Collected data entries:
_ _ _ _ _ _ _
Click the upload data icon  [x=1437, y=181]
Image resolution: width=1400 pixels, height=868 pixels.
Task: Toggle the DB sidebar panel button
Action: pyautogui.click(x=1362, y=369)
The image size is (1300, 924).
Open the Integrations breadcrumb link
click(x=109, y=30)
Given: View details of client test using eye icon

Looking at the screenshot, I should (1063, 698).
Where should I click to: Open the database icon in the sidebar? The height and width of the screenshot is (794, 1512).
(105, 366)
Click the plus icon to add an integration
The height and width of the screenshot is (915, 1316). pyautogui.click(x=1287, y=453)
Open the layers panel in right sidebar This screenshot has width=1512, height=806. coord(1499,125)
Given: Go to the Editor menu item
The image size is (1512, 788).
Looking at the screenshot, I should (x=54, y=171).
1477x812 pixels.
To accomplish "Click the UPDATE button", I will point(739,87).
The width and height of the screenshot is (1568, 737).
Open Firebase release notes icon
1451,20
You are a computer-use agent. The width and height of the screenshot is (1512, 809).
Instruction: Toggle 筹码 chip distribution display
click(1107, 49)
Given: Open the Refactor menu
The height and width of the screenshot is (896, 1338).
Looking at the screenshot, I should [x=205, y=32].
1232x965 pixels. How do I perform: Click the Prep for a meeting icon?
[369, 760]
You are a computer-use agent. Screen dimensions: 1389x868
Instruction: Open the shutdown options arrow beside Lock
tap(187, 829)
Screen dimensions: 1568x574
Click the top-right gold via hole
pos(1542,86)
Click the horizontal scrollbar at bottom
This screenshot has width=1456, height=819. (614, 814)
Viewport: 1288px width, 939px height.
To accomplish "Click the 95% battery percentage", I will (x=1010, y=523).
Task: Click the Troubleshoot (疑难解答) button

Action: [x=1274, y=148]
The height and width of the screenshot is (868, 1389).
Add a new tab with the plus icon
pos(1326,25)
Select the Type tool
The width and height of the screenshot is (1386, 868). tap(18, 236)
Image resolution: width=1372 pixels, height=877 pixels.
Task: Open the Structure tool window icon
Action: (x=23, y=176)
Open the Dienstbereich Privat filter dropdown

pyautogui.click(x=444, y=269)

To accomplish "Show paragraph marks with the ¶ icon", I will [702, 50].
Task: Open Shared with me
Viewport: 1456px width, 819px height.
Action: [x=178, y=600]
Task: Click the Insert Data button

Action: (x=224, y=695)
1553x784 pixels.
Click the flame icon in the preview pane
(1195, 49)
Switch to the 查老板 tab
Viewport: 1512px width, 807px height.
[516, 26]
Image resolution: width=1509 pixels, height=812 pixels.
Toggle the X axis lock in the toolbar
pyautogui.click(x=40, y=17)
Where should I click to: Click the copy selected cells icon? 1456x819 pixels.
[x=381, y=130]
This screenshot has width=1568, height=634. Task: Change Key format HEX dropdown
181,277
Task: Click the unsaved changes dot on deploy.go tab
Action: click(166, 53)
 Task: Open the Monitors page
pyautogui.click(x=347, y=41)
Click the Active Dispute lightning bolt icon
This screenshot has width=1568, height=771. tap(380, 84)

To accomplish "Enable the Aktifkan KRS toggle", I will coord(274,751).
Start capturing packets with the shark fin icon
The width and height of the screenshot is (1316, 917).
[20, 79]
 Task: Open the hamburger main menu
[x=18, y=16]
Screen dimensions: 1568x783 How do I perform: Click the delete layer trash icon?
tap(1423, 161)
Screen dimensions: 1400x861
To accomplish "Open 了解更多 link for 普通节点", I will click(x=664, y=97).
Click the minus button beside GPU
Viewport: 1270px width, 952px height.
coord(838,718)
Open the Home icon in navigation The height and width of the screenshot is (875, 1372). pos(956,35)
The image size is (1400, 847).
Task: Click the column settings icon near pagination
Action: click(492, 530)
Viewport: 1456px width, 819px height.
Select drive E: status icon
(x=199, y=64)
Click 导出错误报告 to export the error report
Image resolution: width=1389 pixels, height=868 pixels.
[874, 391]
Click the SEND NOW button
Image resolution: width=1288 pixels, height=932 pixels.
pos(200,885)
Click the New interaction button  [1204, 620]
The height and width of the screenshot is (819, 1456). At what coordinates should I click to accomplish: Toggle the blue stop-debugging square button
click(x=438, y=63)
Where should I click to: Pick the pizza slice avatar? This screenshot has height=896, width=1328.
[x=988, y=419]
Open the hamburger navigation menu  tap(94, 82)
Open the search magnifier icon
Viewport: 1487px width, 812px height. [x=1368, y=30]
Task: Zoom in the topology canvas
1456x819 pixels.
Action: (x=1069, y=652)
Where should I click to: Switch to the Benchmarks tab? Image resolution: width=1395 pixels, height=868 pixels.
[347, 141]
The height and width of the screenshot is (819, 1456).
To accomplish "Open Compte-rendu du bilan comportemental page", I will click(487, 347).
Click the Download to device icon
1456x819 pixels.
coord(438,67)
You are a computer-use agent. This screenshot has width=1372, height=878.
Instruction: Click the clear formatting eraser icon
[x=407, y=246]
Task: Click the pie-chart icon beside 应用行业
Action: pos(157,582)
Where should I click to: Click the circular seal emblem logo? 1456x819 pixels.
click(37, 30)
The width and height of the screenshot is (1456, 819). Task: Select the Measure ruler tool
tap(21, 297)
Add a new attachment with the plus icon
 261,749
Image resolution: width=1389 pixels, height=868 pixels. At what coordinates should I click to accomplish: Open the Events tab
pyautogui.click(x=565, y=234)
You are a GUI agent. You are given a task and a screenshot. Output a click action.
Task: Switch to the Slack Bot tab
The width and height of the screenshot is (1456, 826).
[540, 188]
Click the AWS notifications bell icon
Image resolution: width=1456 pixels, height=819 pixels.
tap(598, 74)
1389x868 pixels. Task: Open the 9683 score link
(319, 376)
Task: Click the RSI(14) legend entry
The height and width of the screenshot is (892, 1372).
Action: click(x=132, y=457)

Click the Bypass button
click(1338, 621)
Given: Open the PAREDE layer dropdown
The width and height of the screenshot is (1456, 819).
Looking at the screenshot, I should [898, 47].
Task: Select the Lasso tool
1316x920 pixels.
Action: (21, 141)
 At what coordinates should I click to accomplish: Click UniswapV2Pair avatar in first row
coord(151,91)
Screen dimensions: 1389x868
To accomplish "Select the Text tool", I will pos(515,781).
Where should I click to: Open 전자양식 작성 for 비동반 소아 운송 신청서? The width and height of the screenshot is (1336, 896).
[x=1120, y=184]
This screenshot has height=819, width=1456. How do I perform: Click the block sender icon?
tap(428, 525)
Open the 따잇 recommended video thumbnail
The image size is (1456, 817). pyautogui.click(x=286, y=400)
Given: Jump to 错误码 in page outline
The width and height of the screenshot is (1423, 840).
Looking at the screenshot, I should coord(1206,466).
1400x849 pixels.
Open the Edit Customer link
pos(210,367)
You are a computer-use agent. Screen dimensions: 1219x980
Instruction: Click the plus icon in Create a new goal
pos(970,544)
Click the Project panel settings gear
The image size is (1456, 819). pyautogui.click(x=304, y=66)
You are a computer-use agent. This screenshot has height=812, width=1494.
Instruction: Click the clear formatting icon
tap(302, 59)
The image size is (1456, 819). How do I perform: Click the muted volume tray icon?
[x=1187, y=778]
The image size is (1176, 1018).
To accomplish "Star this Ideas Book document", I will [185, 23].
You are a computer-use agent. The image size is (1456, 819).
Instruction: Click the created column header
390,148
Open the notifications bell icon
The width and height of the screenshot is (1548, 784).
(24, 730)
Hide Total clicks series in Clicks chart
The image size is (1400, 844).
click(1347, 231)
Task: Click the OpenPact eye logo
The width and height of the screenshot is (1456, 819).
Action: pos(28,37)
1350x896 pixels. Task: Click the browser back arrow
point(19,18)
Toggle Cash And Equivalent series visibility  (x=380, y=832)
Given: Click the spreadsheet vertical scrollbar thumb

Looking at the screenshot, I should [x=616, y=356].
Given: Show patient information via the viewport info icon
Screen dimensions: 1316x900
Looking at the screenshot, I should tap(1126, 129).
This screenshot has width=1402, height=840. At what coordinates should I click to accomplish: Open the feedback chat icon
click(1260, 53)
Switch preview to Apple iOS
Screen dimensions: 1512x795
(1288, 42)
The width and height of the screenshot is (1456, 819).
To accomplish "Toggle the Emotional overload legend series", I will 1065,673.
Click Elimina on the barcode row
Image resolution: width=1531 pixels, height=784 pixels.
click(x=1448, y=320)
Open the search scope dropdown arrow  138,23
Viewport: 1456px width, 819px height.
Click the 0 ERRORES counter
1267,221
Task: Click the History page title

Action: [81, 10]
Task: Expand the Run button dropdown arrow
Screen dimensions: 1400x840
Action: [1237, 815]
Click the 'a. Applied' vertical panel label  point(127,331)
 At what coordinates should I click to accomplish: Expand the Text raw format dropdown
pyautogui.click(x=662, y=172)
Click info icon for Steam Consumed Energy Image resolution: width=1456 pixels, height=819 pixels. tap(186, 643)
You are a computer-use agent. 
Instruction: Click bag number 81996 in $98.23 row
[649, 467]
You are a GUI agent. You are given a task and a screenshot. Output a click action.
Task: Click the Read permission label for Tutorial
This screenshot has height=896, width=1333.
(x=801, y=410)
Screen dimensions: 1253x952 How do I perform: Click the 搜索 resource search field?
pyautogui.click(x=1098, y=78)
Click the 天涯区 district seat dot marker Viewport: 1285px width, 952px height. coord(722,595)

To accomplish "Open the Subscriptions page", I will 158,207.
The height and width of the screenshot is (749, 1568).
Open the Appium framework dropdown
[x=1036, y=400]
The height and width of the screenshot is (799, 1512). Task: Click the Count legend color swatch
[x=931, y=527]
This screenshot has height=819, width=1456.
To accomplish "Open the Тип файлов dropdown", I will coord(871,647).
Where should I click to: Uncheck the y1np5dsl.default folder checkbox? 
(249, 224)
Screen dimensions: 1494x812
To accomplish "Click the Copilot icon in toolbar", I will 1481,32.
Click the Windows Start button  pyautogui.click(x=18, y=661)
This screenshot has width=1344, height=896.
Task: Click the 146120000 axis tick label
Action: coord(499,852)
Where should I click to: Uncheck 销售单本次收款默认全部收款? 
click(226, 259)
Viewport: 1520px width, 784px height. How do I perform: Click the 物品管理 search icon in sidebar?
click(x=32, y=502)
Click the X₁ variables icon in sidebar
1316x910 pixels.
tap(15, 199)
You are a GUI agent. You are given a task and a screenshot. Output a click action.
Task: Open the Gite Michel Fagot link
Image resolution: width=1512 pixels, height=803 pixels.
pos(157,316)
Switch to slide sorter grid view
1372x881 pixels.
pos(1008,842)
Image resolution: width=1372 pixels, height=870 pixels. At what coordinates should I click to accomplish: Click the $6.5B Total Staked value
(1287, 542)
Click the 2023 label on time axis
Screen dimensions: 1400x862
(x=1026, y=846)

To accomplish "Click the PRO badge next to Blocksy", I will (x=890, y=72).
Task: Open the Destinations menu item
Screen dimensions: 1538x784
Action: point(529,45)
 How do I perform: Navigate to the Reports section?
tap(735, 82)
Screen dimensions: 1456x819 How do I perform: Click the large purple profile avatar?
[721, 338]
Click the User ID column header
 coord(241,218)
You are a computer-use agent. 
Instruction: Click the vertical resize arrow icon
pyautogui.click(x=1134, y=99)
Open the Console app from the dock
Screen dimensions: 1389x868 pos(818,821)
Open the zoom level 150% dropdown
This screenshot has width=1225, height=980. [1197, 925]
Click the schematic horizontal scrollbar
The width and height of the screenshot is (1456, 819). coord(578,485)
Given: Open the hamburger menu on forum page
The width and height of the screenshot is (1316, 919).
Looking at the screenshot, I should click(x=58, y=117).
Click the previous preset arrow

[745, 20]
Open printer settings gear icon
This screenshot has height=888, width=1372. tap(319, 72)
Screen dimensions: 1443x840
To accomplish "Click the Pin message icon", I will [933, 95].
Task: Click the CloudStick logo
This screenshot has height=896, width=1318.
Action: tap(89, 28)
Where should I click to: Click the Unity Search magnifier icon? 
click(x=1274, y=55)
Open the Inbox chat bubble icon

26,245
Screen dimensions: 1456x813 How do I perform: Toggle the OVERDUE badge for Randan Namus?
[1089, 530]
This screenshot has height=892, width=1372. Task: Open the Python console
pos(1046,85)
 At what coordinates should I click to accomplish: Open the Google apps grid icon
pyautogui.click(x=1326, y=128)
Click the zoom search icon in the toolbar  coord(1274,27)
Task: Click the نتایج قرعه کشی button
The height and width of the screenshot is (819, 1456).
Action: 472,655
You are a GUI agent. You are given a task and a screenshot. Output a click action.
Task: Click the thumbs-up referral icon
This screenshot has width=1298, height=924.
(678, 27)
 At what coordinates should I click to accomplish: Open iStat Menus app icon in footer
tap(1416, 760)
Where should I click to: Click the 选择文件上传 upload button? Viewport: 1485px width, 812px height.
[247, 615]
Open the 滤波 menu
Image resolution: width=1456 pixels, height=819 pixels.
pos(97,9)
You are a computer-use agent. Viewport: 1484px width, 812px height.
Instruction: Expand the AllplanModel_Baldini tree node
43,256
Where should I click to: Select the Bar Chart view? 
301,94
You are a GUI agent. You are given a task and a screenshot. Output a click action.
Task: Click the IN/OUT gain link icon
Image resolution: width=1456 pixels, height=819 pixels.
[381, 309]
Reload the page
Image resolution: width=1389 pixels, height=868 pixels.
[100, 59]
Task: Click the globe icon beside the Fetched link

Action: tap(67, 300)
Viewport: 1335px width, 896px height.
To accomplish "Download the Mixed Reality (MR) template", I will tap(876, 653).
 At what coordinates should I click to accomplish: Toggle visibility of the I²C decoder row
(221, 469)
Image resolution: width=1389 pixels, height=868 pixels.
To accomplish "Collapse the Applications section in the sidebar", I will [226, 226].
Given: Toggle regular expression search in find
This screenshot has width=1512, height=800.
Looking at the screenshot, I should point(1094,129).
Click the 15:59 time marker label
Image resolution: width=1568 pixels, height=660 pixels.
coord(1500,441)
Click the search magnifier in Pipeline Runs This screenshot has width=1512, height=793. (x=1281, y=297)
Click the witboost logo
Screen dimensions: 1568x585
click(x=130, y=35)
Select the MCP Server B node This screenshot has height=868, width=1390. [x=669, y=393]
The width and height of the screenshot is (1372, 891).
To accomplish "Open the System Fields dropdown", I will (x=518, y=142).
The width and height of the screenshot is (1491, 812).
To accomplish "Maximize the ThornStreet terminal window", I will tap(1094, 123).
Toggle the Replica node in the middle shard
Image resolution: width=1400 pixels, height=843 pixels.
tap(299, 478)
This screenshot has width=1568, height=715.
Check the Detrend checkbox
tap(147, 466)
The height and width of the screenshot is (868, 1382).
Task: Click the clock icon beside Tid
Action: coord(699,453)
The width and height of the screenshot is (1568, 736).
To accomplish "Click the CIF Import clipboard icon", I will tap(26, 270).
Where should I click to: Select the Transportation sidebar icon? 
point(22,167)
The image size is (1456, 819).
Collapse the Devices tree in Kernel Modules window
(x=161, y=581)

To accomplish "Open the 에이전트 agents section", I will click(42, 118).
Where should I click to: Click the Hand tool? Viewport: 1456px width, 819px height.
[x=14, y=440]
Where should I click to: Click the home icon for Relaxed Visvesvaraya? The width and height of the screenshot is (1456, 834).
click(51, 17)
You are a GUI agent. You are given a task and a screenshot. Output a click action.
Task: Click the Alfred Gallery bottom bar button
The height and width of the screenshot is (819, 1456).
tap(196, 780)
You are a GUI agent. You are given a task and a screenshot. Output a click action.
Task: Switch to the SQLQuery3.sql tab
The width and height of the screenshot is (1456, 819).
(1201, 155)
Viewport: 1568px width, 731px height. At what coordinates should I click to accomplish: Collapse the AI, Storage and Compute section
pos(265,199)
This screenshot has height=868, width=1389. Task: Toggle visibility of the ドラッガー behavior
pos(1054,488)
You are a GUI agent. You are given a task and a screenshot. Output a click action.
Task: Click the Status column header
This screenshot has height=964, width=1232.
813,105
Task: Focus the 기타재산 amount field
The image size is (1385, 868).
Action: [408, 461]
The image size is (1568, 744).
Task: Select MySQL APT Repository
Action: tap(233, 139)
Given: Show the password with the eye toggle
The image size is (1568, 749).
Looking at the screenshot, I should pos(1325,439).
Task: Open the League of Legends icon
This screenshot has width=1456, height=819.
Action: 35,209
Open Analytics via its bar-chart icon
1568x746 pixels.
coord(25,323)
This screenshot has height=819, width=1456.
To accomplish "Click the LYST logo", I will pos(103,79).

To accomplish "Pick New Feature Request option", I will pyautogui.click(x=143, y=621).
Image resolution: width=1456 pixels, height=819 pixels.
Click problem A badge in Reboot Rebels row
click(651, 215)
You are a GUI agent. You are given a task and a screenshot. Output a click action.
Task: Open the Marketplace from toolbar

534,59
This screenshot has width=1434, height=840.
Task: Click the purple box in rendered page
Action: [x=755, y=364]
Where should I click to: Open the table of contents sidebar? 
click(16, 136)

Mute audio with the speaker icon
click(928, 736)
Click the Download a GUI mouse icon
_ _ _ _ _ _ _
* Exercise *
Could you write out, exactly as they stand, only the lines above that begin at the line with "Click the User ID column header" and stop after the line with "Task: Click the CloudStick logo"?

* Problem solution *
Click the User ID column header
 coord(241,218)
You are a computer-use agent. 
Instruction: Click the vertical resize arrow icon
pyautogui.click(x=1134, y=99)
Open the Console app from the dock
Screen dimensions: 1389x868 pos(818,821)
Open the zoom level 150% dropdown
This screenshot has width=1225, height=980. [1197, 925]
Click the schematic horizontal scrollbar
The width and height of the screenshot is (1456, 819). coord(578,485)
Given: Open the hamburger menu on forum page
The width and height of the screenshot is (1316, 919).
Looking at the screenshot, I should click(x=58, y=117).
Click the previous preset arrow

[745, 20]
Open printer settings gear icon
This screenshot has height=888, width=1372. tap(319, 72)
Screen dimensions: 1443x840
To accomplish "Click the Pin message icon", I will [933, 95].
Task: Click the CloudStick logo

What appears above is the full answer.